> PASSAGE PROVIDED
*-*-*

Figure 7. (a) Spanwise profiles along $z=2h$ of the axial vorticity (dashed line), and the convective (red line) and total source (black line) terms of the vorticity transport equation. (b) Corresponding profiles for the two separate source terms and the diffusion term (green line). Case S12W3.

Similar behaviour occurs in most of the cases studied. The exceptions are for the cases in which the rib was only $2.5\,\%$ of the domain height, when diffusional effects are, not surprisingly perhaps, more dominant in the vorticity transport processes close to the rib. This is illustrated in figure 8 for case S20W10$\_$025, which for clarity shows only the left-hand side of the unit span. At a height near the rib ($z/h=1.6$), figure 8(a) shows that, in contrast to the S12W3 case in figure 7(a), diffusion roughly balances the total source term and is thus responsible for most of the initial transport of vorticity away from the corner; convection of vorticity is relatively small. (This must also be true for the $h/H=0.1$ cases too, of course, provided one looks close enough to the rib; diffusion is always bound to be dominant close enough to the surface.) Higher up, however ($z/h=4$, figure 8b), convection again roughly balances the total source term above the rib's corner, but not always elsewhere. Far away from the rib, whatever its height, the diffusion term in the axial vorticity transport equation must always become negligible, so the equation will essentially express a balance between convective transport and the total source term, but the magnitudes of all these will naturally fall as the magnitude of the dispersive stress terms fall; the latter are discussed in § 3.4.

*-*-*

> PROVIDED RECORDS
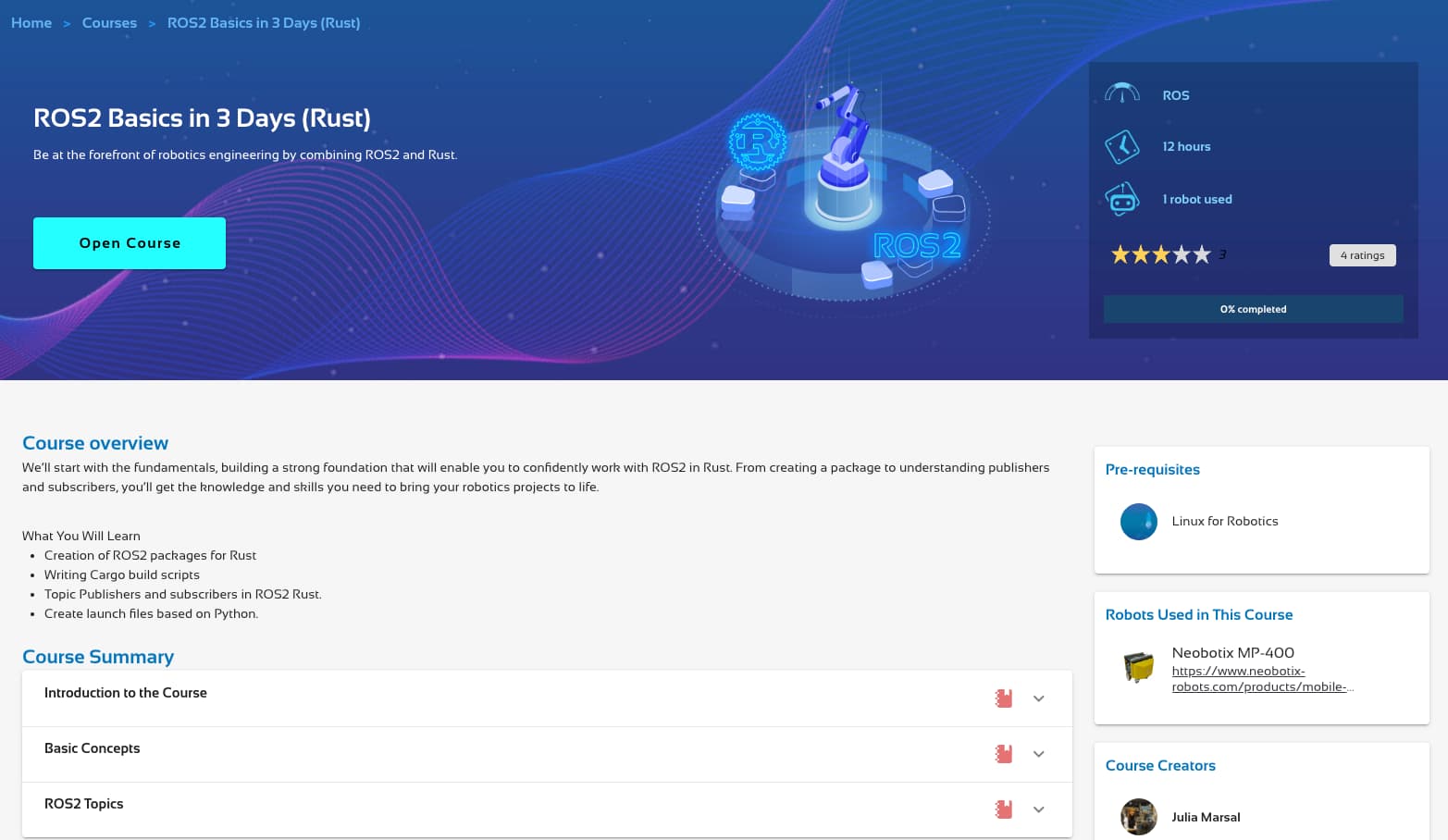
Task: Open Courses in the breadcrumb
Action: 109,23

*-*-*

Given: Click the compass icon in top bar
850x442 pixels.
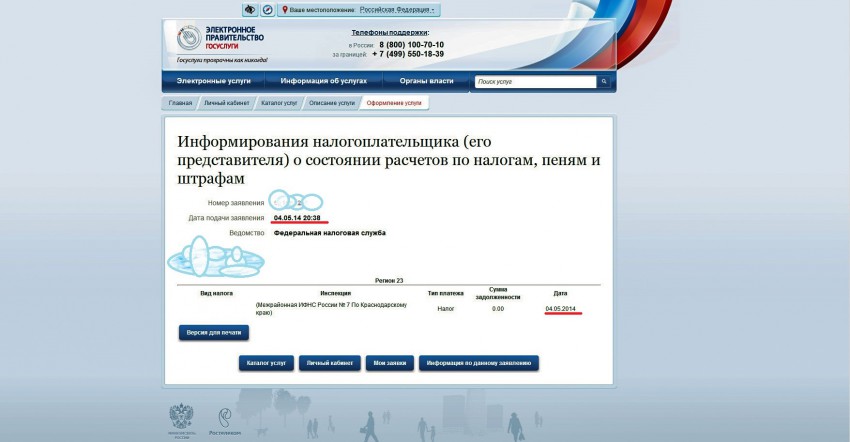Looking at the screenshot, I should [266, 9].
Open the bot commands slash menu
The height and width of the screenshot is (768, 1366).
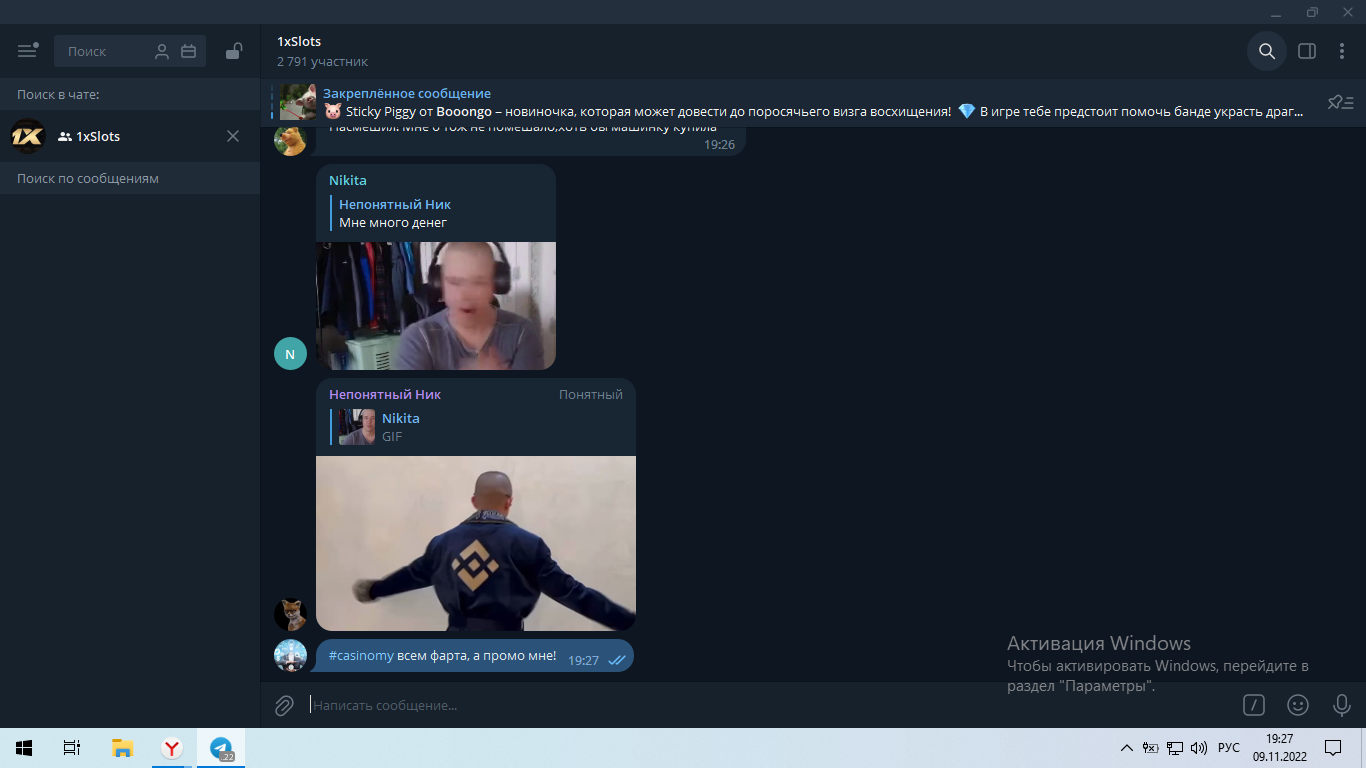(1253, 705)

*-*-*

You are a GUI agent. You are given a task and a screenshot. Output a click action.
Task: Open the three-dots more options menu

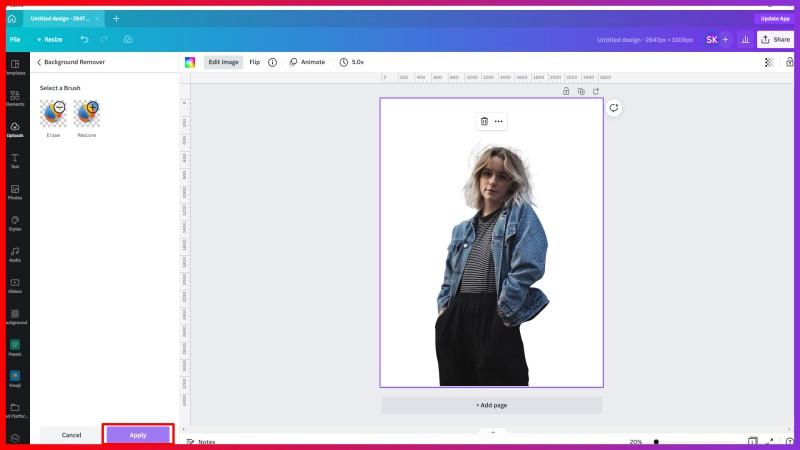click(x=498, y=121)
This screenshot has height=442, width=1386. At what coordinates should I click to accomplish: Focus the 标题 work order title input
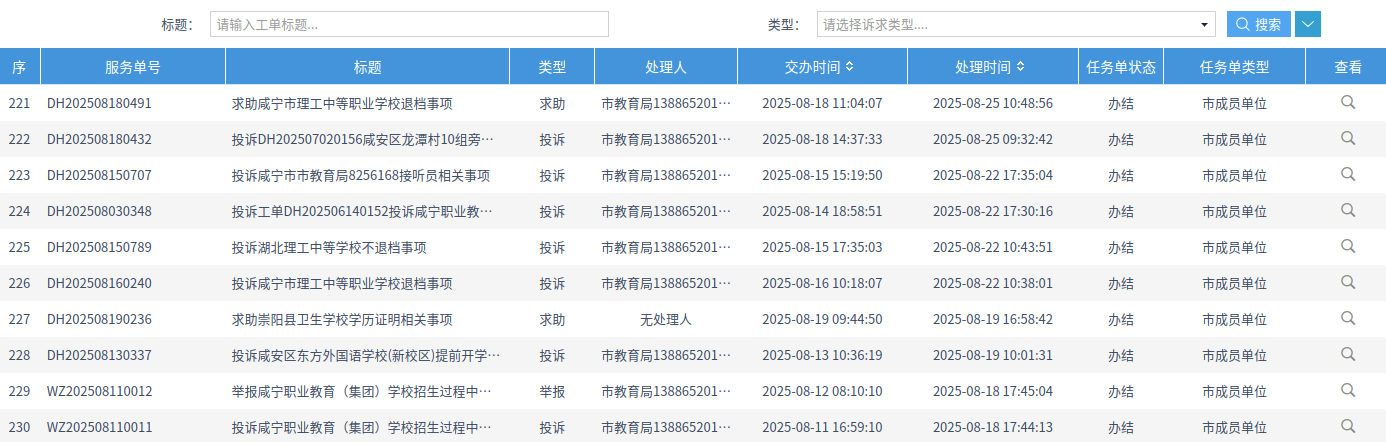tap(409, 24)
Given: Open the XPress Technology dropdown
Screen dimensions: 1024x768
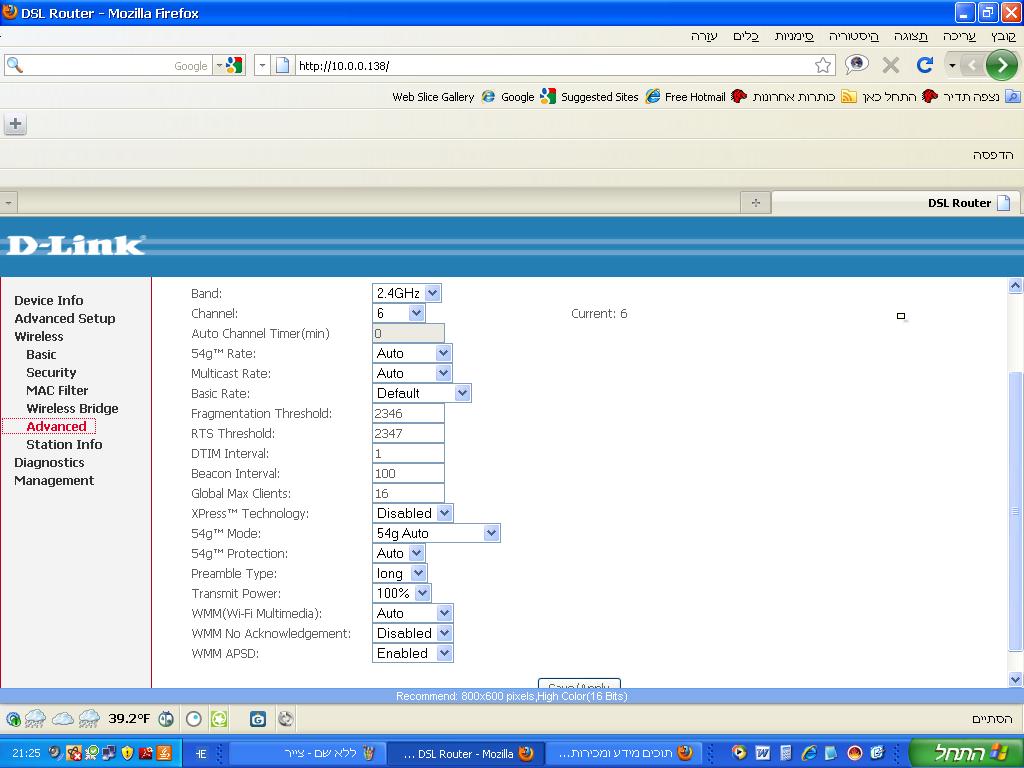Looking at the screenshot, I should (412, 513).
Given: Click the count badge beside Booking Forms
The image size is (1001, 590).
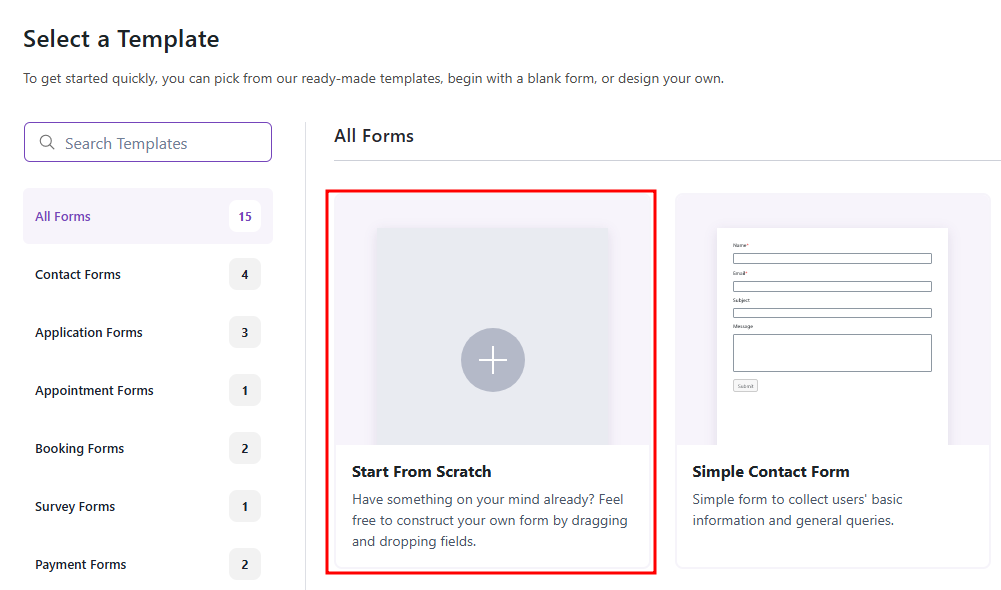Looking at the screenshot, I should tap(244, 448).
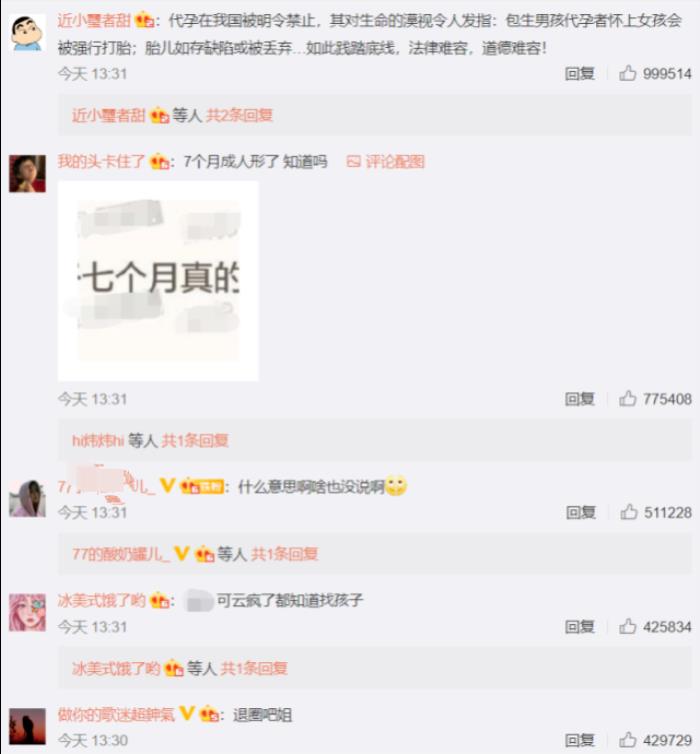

*-*-*

> WHAT THIS EXERCISE ASKS
1 – Please translate this sentence from the vorticity transport passage into Spanish: "Similar behaviour occurs in most of the cases studied."
2 – Using the figure 7 caption in the vorticity transport passage, list every line style or color and the quantity it shows.
3 – According to the vorticity transport passage, what fraction of the domain height was the rib in the exception cases?
Work only from the vorticity transport passage, not the material.

> SOLUTIONS
1 – Un comportamiento similar se produce en la mayoría de los casos estudiados.

2 –
- Dashed line: axial vorticity
- Red line: convective term
- Black line: total source term
- Green line: diffusion term

3 – 2.5% of the domain height.